Lawmakers in the House agree on $1.1 trillion spending bill


 



 

 

WASHINGTON (AP) - Time running short, Republicans and Democrats agreed Tuesday on a $1.1 trillion spending bill to avoid a government shutdown and delay a politically-charged struggle over President Barack Obama's new immigration policy until the new year.


In an unexpected move, lawmakers also agreed on legislation expected to be incorporated into the spending measure that will permit a reduction in benefits for current retirees at economically distressed multiemployer pension plans. Supporters said it was part of an effort to prevent a slow-motion collapse of a system that provides retirement income to millions, but critics objected vehemently.

There was no immediate reaction from the White House to the bill.
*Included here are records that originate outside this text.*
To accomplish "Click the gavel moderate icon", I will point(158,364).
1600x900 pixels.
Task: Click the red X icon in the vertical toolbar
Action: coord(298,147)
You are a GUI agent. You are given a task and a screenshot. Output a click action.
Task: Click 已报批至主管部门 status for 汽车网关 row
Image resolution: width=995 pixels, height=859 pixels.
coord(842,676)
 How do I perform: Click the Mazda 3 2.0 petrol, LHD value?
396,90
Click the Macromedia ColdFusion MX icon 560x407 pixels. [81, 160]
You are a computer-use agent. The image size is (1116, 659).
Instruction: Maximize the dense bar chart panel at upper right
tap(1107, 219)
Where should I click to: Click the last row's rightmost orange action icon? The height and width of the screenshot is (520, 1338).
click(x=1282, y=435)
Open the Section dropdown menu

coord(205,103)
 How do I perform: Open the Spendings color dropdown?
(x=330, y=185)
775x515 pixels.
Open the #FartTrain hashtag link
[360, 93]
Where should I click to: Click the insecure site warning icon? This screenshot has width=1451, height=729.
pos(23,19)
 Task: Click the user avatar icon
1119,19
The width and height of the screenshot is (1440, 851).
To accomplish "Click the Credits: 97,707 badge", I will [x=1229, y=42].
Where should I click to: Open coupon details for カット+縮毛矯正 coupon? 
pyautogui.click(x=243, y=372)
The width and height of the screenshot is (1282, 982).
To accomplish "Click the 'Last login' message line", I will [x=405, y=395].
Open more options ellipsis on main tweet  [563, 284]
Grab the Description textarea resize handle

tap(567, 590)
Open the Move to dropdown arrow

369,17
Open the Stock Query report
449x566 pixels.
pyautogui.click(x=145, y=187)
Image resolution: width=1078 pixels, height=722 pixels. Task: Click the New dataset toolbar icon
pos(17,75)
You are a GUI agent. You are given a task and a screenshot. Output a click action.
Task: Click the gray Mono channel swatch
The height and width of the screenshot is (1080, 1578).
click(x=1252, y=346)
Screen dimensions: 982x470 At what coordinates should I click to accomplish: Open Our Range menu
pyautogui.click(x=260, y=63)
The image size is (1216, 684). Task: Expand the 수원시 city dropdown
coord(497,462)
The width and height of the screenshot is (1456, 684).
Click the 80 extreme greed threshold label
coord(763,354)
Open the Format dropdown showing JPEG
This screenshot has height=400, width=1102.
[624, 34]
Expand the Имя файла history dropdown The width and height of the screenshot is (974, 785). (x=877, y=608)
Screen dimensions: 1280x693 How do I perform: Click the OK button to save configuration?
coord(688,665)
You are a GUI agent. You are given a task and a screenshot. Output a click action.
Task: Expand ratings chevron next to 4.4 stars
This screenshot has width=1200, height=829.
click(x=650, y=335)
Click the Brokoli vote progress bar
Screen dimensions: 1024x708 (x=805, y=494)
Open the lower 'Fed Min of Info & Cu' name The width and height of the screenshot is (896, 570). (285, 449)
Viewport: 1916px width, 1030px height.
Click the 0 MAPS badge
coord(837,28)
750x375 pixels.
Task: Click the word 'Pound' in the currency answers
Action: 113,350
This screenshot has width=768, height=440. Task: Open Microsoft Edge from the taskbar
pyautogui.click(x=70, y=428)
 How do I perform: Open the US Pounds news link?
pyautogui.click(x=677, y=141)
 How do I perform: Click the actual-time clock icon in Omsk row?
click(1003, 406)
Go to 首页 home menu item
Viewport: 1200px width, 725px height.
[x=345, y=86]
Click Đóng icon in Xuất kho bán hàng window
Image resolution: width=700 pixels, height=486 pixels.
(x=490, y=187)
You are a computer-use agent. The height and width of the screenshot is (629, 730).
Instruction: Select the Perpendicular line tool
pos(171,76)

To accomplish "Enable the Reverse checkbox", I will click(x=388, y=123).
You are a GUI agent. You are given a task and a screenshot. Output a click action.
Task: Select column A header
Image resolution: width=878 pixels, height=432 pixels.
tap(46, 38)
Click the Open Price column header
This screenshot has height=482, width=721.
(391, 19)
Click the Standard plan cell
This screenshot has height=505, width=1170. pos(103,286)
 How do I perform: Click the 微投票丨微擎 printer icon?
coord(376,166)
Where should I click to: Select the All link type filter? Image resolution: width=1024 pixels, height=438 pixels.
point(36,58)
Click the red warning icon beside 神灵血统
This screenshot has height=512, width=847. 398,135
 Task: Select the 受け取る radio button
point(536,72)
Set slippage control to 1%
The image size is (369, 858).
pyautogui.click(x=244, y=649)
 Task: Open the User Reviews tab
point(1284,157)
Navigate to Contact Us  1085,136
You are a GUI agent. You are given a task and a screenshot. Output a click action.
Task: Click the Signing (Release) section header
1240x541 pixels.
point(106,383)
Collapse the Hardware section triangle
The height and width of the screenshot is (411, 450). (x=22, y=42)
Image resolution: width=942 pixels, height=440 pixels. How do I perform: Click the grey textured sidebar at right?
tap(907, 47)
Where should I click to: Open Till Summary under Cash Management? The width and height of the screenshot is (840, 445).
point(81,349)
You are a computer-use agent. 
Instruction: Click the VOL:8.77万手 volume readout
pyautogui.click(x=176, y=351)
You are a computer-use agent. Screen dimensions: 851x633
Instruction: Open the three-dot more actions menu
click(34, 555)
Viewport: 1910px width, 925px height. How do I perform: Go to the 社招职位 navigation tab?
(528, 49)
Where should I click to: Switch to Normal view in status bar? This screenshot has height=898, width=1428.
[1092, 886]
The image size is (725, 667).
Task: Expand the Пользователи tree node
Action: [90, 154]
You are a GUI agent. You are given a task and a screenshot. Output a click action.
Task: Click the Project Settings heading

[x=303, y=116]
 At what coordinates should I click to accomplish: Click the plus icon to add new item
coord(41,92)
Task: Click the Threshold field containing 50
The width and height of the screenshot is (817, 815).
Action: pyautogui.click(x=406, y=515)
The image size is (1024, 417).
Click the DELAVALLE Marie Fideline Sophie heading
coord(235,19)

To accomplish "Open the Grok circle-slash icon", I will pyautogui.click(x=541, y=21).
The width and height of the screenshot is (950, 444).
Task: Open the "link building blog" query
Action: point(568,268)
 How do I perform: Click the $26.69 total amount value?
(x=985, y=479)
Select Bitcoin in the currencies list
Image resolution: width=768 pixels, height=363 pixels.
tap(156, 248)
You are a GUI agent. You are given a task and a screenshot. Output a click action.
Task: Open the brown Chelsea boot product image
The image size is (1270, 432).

At 1,603 pages, the spending bill adheres to strict caps negotiated earlier between the White House and deficit- conscious Republicans, and is also salted with GOP policy proposals. As described by unhappy liberals, one would roll back new regulations that prohibit banks from using federal deposit insurance to cover investments on some complex financial instruments.

Elsewhere, there were trade-offs.  Republicans won a $60 million cut at the Environmental Protection Agency, and said the agency's workforce would be reduced to the lowest level since 1989.  Democrats emerged with increases for enforcement activities at the Securities and Exchange Commission and the Commodity Futures Trading Commission.

"The federal government's going to run out of money in two days. ... We've been trying to work with Republican leaders to avoid a shutdown," Senate Majority Leader Harry Reid of Nevada said at midafternoon as final negotiations dragged on.

Speaker John Boehner said he hoped for a vote on the measure on Thursday, and officials expressed confidence they could overcome opposition from tea party-backed Republicans and avoid a government shutdown.

House Democratic Leader Nancy Pelosi issued a statement that said she was hopeful her rank and file could support the bill, but needed to review the final language.

Senate approval would then be required to send it to Obama - one of the final acts of a two-year Congress far better known for gridlock than for accomplishment.

Not only a two-year Congress, but also a political era was drawing to a close as the lights burned late inside the Capitol on a December night.

For the first time in eight years, Republicans will have a Senate majority in January after their hugely successful midterm election, and newly elected GOP senators-elect participated in closed-door strategy sessions during the day.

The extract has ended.